Pelo estado de preocupação materna
primária, deduz que a necessidade é o
seio. Vai se criar uma sensação no bebê
de que encontrou o que precisava sem
saber o que precisava. O termo “primeira
mamada teórica” refere-se a repetição
dessa ação citada anteriormente. Essa
constância vai gerar no bebê, a ilusão de
que ele cria o seio. Uma forma de
onipotência. Essa sensação vai se
perpetuar em outras áreas da vida, nas
fases posteriores.
Sobre a técnica em Winnicott

As particularidades da psicanálise
Winnicottiana vão dar origem a um
modelo unido de atendimento. Tratam-se
de três particularidades mais expressivas.

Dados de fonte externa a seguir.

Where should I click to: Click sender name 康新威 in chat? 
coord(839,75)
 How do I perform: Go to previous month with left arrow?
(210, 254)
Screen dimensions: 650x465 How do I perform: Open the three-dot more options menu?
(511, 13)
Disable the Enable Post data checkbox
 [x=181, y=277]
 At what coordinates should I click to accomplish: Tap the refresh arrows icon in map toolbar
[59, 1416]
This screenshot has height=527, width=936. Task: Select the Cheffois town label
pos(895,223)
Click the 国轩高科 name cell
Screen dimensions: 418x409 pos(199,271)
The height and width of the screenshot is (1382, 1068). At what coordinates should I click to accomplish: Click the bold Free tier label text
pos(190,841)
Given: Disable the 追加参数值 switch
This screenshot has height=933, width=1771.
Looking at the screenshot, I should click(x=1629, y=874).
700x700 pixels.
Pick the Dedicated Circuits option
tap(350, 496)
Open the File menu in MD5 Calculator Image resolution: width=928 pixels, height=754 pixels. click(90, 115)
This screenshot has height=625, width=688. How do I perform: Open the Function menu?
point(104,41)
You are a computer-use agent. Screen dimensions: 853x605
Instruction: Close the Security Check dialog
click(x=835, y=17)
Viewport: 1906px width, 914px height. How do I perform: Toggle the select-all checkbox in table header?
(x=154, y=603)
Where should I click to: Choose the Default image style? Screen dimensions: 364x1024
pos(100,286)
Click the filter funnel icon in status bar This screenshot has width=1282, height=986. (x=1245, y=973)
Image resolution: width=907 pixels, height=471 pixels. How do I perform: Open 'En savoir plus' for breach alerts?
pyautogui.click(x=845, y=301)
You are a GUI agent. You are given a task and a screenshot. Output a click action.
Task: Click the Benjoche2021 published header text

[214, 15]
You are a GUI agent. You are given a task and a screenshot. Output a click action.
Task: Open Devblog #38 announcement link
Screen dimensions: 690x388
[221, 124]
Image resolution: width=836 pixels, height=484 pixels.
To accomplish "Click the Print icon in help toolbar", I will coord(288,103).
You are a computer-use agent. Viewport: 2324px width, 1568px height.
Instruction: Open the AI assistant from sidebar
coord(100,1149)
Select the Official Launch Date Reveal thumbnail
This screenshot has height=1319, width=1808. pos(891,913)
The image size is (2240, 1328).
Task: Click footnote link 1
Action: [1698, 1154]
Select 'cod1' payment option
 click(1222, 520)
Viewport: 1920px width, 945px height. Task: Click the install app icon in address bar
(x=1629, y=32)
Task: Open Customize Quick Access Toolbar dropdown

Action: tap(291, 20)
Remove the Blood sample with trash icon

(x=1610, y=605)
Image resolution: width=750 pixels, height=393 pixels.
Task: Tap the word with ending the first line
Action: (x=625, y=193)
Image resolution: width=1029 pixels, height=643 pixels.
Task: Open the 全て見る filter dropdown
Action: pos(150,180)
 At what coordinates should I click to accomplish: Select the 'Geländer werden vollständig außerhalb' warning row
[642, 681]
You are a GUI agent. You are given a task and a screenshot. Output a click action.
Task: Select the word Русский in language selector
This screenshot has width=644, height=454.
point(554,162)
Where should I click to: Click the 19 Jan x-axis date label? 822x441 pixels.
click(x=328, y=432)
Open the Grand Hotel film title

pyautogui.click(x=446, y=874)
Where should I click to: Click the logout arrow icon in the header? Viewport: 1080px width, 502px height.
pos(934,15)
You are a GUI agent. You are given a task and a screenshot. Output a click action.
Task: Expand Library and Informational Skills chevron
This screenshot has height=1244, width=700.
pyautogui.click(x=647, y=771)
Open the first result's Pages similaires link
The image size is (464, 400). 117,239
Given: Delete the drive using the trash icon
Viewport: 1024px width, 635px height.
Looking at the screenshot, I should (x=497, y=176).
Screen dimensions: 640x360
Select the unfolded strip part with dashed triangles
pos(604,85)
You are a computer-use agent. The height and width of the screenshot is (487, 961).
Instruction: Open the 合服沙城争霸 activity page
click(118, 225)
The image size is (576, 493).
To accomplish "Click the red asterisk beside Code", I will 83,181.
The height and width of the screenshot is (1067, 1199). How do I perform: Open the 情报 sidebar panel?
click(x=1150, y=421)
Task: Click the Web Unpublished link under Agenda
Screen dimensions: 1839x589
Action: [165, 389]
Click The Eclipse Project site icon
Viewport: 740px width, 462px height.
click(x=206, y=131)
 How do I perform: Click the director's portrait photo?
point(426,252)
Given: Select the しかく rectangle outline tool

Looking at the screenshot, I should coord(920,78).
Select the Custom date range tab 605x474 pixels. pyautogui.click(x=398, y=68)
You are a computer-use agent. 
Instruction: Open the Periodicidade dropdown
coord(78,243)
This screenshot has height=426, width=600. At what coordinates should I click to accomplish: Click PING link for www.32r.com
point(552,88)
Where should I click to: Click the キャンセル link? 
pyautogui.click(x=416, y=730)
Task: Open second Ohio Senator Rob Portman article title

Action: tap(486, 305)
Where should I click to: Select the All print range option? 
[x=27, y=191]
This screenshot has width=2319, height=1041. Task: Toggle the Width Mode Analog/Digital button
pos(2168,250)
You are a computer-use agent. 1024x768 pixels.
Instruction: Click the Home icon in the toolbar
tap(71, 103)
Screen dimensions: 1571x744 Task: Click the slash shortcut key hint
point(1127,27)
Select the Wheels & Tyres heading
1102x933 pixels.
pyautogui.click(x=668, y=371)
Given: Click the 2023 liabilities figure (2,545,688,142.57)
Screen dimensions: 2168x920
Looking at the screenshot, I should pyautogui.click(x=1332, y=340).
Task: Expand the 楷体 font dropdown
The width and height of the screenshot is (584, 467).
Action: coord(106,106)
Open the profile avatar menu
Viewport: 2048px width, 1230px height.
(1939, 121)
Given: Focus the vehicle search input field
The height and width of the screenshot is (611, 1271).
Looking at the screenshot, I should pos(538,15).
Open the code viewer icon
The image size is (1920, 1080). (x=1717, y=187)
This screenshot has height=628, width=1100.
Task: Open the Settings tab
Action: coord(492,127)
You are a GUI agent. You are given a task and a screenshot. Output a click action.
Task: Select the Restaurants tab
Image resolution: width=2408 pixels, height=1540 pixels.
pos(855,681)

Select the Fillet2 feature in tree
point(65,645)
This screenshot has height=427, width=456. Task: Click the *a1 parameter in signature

A alteração de relação objetal para
ambiental vai mudar a percepção do
processo de análise com crianças. Isso
porque, na relação objetal, tem-se dois
objetos: mãe e criança. Mas na relação
ambiental só se tem dois na visão de
quem está de fora, pois na percepção do
bebê, essa é uma relação de unidade. Em
Winnicott, o bebê não existe. Ele é
indeterminado, por estar em formação.
Esse é um segundo elemento particular
que vai contribuir para uma modificação
na estrutura clínica. A terceira
particularidade é a exploração do conceito
de dependência. Ele chama de
dependência absoluta, dependência
relativa e rumo a independência. No
setting analítico, Winnicott diz que o
analista deve se colocar na posição de
ambiente que sustenta, um ego auxiliar.
Isso porque a relação que se estabelece é
uma relação de dependência. O bebê,
sendo compreendido como uma
indeterminação, não ficará isolado da
função materna e isso se justifica pelo
conceito de dependência. O analista,
como ego auxiliar que suporta as faltas do
paciente, deve se atentar para não
exagerar na função de suporte, pois
precisamos considerar o conceito de mãe
suficientemente boa, que é aquele que
tem falhas na medida certa. É necessário
falhar para que o paciente possa ser.